- Your objective: The entries should be written out again exactly as they read.

(The input)

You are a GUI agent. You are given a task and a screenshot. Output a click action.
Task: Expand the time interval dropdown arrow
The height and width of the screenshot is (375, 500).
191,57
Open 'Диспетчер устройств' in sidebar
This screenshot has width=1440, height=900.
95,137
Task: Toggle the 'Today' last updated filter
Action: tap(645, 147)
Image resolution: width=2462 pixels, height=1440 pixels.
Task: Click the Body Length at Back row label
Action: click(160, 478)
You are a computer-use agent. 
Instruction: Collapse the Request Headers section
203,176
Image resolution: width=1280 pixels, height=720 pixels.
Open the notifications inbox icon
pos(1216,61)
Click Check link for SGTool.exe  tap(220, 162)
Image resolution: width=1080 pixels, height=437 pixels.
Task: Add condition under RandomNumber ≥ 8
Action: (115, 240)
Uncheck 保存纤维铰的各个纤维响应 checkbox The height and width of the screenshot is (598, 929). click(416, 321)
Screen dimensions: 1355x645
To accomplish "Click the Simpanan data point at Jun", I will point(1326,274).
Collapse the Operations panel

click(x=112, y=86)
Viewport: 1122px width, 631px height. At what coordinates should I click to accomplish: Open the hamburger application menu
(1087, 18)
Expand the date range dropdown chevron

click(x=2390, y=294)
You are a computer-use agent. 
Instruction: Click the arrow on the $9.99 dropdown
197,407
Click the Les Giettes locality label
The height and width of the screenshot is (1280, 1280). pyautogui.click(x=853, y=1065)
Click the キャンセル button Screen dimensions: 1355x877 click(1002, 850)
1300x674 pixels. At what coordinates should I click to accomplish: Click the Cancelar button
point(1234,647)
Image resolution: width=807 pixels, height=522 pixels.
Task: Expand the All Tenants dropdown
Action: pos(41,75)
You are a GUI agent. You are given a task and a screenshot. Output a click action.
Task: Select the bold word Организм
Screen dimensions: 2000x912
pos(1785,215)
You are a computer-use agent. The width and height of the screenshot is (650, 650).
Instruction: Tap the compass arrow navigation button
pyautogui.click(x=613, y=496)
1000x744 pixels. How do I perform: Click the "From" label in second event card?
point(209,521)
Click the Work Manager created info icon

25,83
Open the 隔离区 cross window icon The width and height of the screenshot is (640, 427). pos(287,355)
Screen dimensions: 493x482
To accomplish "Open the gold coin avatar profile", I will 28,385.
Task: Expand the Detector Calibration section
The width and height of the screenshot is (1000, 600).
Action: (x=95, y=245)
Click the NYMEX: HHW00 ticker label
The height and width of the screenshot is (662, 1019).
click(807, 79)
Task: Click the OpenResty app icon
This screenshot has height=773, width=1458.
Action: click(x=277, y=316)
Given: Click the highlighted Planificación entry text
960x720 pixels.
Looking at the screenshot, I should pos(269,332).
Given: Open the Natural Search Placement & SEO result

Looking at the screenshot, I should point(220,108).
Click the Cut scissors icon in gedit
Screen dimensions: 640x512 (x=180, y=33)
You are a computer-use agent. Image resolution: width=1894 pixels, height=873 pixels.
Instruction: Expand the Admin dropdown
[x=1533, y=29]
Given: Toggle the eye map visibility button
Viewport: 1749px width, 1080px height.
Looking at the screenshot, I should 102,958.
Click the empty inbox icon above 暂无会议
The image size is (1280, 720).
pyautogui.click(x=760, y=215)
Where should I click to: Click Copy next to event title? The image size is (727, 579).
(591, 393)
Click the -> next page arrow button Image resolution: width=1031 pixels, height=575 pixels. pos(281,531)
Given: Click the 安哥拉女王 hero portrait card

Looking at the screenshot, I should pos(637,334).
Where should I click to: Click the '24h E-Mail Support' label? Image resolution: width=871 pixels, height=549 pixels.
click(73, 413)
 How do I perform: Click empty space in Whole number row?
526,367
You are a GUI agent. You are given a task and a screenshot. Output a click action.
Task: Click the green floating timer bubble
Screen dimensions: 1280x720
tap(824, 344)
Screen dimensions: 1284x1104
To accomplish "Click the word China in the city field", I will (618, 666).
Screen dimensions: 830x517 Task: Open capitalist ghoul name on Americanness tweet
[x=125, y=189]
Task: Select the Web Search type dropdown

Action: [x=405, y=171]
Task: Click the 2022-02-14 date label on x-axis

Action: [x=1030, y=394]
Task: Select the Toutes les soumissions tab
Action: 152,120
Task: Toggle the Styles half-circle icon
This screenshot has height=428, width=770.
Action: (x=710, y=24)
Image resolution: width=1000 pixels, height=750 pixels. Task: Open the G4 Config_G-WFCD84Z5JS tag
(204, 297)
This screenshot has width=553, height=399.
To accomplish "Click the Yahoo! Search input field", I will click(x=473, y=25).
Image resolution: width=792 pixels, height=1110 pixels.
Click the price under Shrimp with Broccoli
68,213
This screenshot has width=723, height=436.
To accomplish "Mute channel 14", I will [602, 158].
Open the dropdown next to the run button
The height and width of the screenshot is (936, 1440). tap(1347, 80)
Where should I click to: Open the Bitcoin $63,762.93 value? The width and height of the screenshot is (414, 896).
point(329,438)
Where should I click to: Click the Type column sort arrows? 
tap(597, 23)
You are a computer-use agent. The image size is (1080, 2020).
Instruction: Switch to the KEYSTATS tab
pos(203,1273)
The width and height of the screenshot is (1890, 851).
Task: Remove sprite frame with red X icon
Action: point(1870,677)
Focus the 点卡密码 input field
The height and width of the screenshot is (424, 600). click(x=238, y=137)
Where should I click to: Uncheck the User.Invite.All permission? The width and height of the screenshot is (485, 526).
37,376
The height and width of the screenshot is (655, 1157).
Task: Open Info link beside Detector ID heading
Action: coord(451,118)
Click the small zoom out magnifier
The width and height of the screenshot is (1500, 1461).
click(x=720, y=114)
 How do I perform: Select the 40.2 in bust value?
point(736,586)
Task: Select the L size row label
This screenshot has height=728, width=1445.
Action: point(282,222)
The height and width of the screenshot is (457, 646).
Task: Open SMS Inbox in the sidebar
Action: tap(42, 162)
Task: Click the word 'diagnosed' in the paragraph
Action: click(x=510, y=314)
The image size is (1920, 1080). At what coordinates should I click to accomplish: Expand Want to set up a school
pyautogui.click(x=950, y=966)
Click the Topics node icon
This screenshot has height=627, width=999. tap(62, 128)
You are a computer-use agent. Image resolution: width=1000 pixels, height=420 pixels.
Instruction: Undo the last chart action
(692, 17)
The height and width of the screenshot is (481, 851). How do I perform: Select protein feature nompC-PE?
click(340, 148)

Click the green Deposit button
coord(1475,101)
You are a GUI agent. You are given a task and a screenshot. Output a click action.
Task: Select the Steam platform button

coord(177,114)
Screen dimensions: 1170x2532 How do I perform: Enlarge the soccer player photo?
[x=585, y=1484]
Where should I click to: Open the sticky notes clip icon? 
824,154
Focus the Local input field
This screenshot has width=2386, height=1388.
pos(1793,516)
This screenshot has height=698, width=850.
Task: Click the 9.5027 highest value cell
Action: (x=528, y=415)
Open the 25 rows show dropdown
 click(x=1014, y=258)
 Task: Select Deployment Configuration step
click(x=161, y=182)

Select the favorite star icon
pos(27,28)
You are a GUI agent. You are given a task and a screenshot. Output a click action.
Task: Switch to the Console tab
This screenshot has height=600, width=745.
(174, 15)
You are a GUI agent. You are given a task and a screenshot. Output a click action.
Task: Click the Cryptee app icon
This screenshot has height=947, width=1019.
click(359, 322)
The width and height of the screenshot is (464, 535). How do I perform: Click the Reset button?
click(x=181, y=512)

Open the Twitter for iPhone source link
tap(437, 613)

(End The input)

- Exercise response:
You are a GUI agent. You are given a task and a screenshot. Output a click action.
Task: Expand the time interval dropdown arrow
The height and width of the screenshot is (375, 500).
191,57
Open 'Диспетчер устройств' in sidebar
This screenshot has width=1440, height=900.
95,137
Task: Toggle the 'Today' last updated filter
Action: tap(645, 147)
Image resolution: width=2462 pixels, height=1440 pixels.
Task: Click the Body Length at Back row label
Action: click(160, 478)
You are a computer-use agent. 
Instruction: Collapse the Request Headers section
203,176
Image resolution: width=1280 pixels, height=720 pixels.
Open the notifications inbox icon
pos(1216,61)
Click Check link for SGTool.exe  tap(220, 162)
Image resolution: width=1080 pixels, height=437 pixels.
Task: Add condition under RandomNumber ≥ 8
Action: (115, 240)
Uncheck 保存纤维铰的各个纤维响应 checkbox The height and width of the screenshot is (598, 929). click(416, 321)
Screen dimensions: 1355x645
To accomplish "Click the Simpanan data point at Jun", I will point(1326,274).
Collapse the Operations panel

click(x=112, y=86)
Viewport: 1122px width, 631px height. At what coordinates should I click to accomplish: Open the hamburger application menu
(1087, 18)
Expand the date range dropdown chevron

click(x=2390, y=294)
You are a computer-use agent. 
Instruction: Click the arrow on the $9.99 dropdown
197,407
Click the Les Giettes locality label
The height and width of the screenshot is (1280, 1280). pyautogui.click(x=853, y=1065)
Click the キャンセル button Screen dimensions: 1355x877 click(1002, 850)
1300x674 pixels. At what coordinates should I click to accomplish: Click the Cancelar button
point(1234,647)
Image resolution: width=807 pixels, height=522 pixels.
Task: Expand the All Tenants dropdown
Action: pos(41,75)
You are a GUI agent. You are given a task and a screenshot. Output a click action.
Task: Select the bold word Организм
Screen dimensions: 2000x912
pos(1785,215)
You are a computer-use agent. The width and height of the screenshot is (650, 650).
Instruction: Tap the compass arrow navigation button
pyautogui.click(x=613, y=496)
1000x744 pixels. How do I perform: Click the "From" label in second event card?
point(209,521)
Click the Work Manager created info icon

25,83
Open the 隔离区 cross window icon The width and height of the screenshot is (640, 427). pos(287,355)
Screen dimensions: 493x482
To accomplish "Open the gold coin avatar profile", I will 28,385.
Task: Expand the Detector Calibration section
The width and height of the screenshot is (1000, 600).
Action: (x=95, y=245)
Click the NYMEX: HHW00 ticker label
The height and width of the screenshot is (662, 1019).
click(807, 79)
Task: Click the OpenResty app icon
This screenshot has height=773, width=1458.
Action: click(x=277, y=316)
Given: Click the highlighted Planificación entry text
960x720 pixels.
Looking at the screenshot, I should pos(269,332).
Given: Open the Natural Search Placement & SEO result

Looking at the screenshot, I should point(220,108).
Click the Cut scissors icon in gedit
Screen dimensions: 640x512 (x=180, y=33)
You are a computer-use agent. Image resolution: width=1894 pixels, height=873 pixels.
Instruction: Expand the Admin dropdown
[x=1533, y=29]
Given: Toggle the eye map visibility button
Viewport: 1749px width, 1080px height.
Looking at the screenshot, I should 102,958.
Click the empty inbox icon above 暂无会议
The image size is (1280, 720).
pyautogui.click(x=760, y=215)
Where should I click to: Click Copy next to event title? The image size is (727, 579).
(591, 393)
Click the -> next page arrow button Image resolution: width=1031 pixels, height=575 pixels. pos(281,531)
Given: Click the 安哥拉女王 hero portrait card

Looking at the screenshot, I should pos(637,334).
Where should I click to: Click the '24h E-Mail Support' label? Image resolution: width=871 pixels, height=549 pixels.
click(73, 413)
 How do I perform: Click empty space in Whole number row?
526,367
You are a GUI agent. You are given a task and a screenshot. Output a click action.
Task: Click the green floating timer bubble
Screen dimensions: 1280x720
tap(824, 344)
Screen dimensions: 1284x1104
To accomplish "Click the word China in the city field", I will (618, 666).
Screen dimensions: 830x517 Task: Open capitalist ghoul name on Americanness tweet
[x=125, y=189]
Task: Select the Web Search type dropdown

Action: [x=405, y=171]
Task: Click the 2022-02-14 date label on x-axis

Action: [x=1030, y=394]
Task: Select the Toutes les soumissions tab
Action: 152,120
Task: Toggle the Styles half-circle icon
This screenshot has height=428, width=770.
Action: (x=710, y=24)
Image resolution: width=1000 pixels, height=750 pixels. Task: Open the G4 Config_G-WFCD84Z5JS tag
(204, 297)
This screenshot has width=553, height=399.
To accomplish "Click the Yahoo! Search input field", I will click(x=473, y=25).
Image resolution: width=792 pixels, height=1110 pixels.
Click the price under Shrimp with Broccoli
68,213
This screenshot has width=723, height=436.
To accomplish "Mute channel 14", I will [602, 158].
Open the dropdown next to the run button
The height and width of the screenshot is (936, 1440). tap(1347, 80)
Where should I click to: Open the Bitcoin $63,762.93 value? The width and height of the screenshot is (414, 896).
point(329,438)
Where should I click to: Click the Type column sort arrows? 
tap(597, 23)
You are a computer-use agent. The image size is (1080, 2020).
Instruction: Switch to the KEYSTATS tab
pos(203,1273)
The width and height of the screenshot is (1890, 851).
Task: Remove sprite frame with red X icon
Action: point(1870,677)
Focus the 点卡密码 input field
The height and width of the screenshot is (424, 600). click(x=238, y=137)
Where should I click to: Uncheck the User.Invite.All permission? The width and height of the screenshot is (485, 526).
37,376
The height and width of the screenshot is (655, 1157).
Task: Open Info link beside Detector ID heading
Action: coord(451,118)
Click the small zoom out magnifier
The width and height of the screenshot is (1500, 1461).
click(x=720, y=114)
 How do I perform: Select the 40.2 in bust value?
point(736,586)
Task: Select the L size row label
This screenshot has height=728, width=1445.
Action: point(282,222)
The height and width of the screenshot is (457, 646).
Task: Open SMS Inbox in the sidebar
Action: tap(42, 162)
Task: Click the word 'diagnosed' in the paragraph
Action: click(x=510, y=314)
The image size is (1920, 1080). At what coordinates should I click to accomplish: Expand Want to set up a school
pyautogui.click(x=950, y=966)
Click the Topics node icon
This screenshot has height=627, width=999. tap(62, 128)
You are a computer-use agent. Image resolution: width=1000 pixels, height=420 pixels.
Instruction: Undo the last chart action
(692, 17)
The height and width of the screenshot is (481, 851). How do I perform: Select protein feature nompC-PE?
click(340, 148)

Click the green Deposit button
coord(1475,101)
You are a GUI agent. You are given a task and a screenshot. Output a click action.
Task: Select the Steam platform button

coord(177,114)
Screen dimensions: 1170x2532 How do I perform: Enlarge the soccer player photo?
[x=585, y=1484]
Where should I click to: Open the sticky notes clip icon? 
824,154
Focus the Local input field
This screenshot has width=2386, height=1388.
pos(1793,516)
This screenshot has height=698, width=850.
Task: Click the 9.5027 highest value cell
Action: (x=528, y=415)
Open the 25 rows show dropdown
 click(x=1014, y=258)
 Task: Select Deployment Configuration step
click(x=161, y=182)

Select the favorite star icon
pos(27,28)
You are a GUI agent. You are given a task and a screenshot. Output a click action.
Task: Switch to the Console tab
This screenshot has height=600, width=745.
(174, 15)
You are a GUI agent. You are given a task and a screenshot. Output a click action.
Task: Click the Cryptee app icon
This screenshot has height=947, width=1019.
click(359, 322)
The width and height of the screenshot is (464, 535). How do I perform: Click the Reset button?
click(x=181, y=512)

Open the Twitter for iPhone source link
tap(437, 613)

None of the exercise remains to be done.